Ах вот почему так упорно лезли на нас фашисты: группа была уже над целью! Мне некогда было взглянуть, что под нами. Все внимание — на «фоккеров». Летчики, не становясь в круг, сбросили бомбы с горизонтального полета и повернули назад. За нами неотступно следовал клубок бьющихся истребителей. Увидел только четверку «яков». А их было шесть… Враг не прекращал атак. Продержаться бы еще немного, скоро линия фронта, над нашей территорией фашисты не такие уж любители вести воздушный бой…
Летчик, болтавшийся над нашей группой, сделал крутой разворот и спикировал на крайнюю машину. Я закусил губы: фашиста моим пулеметом не взять, он в мертвой зоне. Не мог стрелять в него и Календа. Быть беде! «Фоккер» открыл огонь изо всех своих пулеметов и пушек. Сплошная огненная доска прошла ниже крайнего «ила». Фашист медленно начал выбирать ручку, не прекращая огня. Зловещая доска подбиралась все ближе к обреченному штурмовику. И вот она, пронзив машину, ушла вверх. Из мотора штурмовика вырвалось пламя. Наверное, Аксенов ранен или убит; штурмовик потерял управление, задрал нос, завалился набок. Из кабины стрелка повалил черный дым. Языки пламени, вспыхнув на обшивке, поползли к бензобаку. Если Календа сейчас не выпрыгнет, то…
А «фоккер» подошел вплотную к смертельно раненной машине и расстреливал ее в упор. С отчаяния я дал очередь из пулемета, знал, что фашист от меня далеко, на таком расстоянии в него не попасть. А «фоккер» по- прежнему шел за гибнущей машиной, которой оставалось жить лишь несколько мгновений. Упиваясь легкой победой, фашист злорадствовал, торжествовал. Он никак не хотел оставлять свою жертву. «Фоккер» уже приблизился настолько, что казалось, вот-вот срубит хвостовое оперение своим винтом. Что же с Николаем? Если не выпрыгнул, то, значит, убит. И вдруг из охваченной пламенем задней кабины вырвалась короткая трасса. Сомнений быть не могло: стрелял Календа. «Фоккер» клюнул носом и на глазах рассыпался на куски.

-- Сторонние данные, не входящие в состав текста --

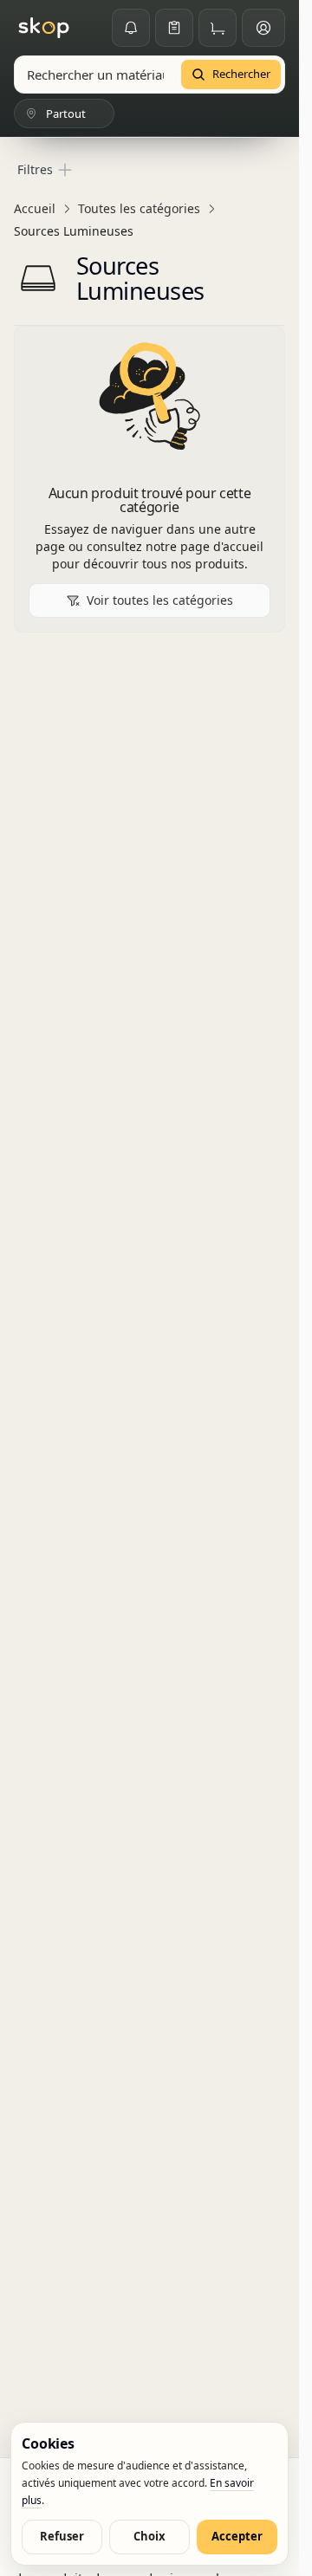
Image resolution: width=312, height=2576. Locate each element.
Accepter (237, 2536)
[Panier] (217, 28)
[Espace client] (263, 28)
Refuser (62, 2536)
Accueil (34, 208)
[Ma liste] (174, 28)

На том месте, где только что болтался фашист, остались какие-то щепки и тряпки, словно здесь, в небе, опрокинули мусорную корзину.
Увидел ли Календа результат своей работы? Успел? Крылья падающего штурмовика зацепили верхушки молодого перелеска. Оранжевый взрыв разбросал десятки стволов…
Клевцов подрулил к стоянке, убрал газ. Я спрыгнул на землю, сбросил парашют. Но что с командиром? Я снова забрался на плоскость, отодвинул фонарь передней кабины. Лейтенант согнулся, уперся лбом в приборную доску. Я стукнул кулаком по плексигласу, командир медленно поднял голову, я увидел глаза, полные слез…
На аэродроме уже знали о гибели Аксенова и Календы. Из штаба полка принесли фотографии. Мы с Костей Вдовушкиным сели выпускать боевой листок. Костя начал писать текст крупными печатными буквами, я приклеил фотографии, обвел их траурной черной рамкой. Как поверить, что ребята, с которыми час назад ехали на аэродром и вместе садились в самолеты, теперь живут только на этих снимках! Лейтенант Аксенов снят без головного убора, при орденах, снимок делался для документов, когда его представляли к третьему ордену Красного Знамени. Календа глядел со снимка своим обычным насмешливым взглядом, словно хотел сказать свое любимое присловье: «На „иле“ летать, что со львом играть: и весело, и страшно». В ушах звучали слова Николая, когда под Дебреценом в воздушном бою был убит молодой стрелок Вася Куйдин: «Не его была очередь». «А чья?» — спросил Исмаил. «Не знаю. Наверное, того, кто отлетал побольше».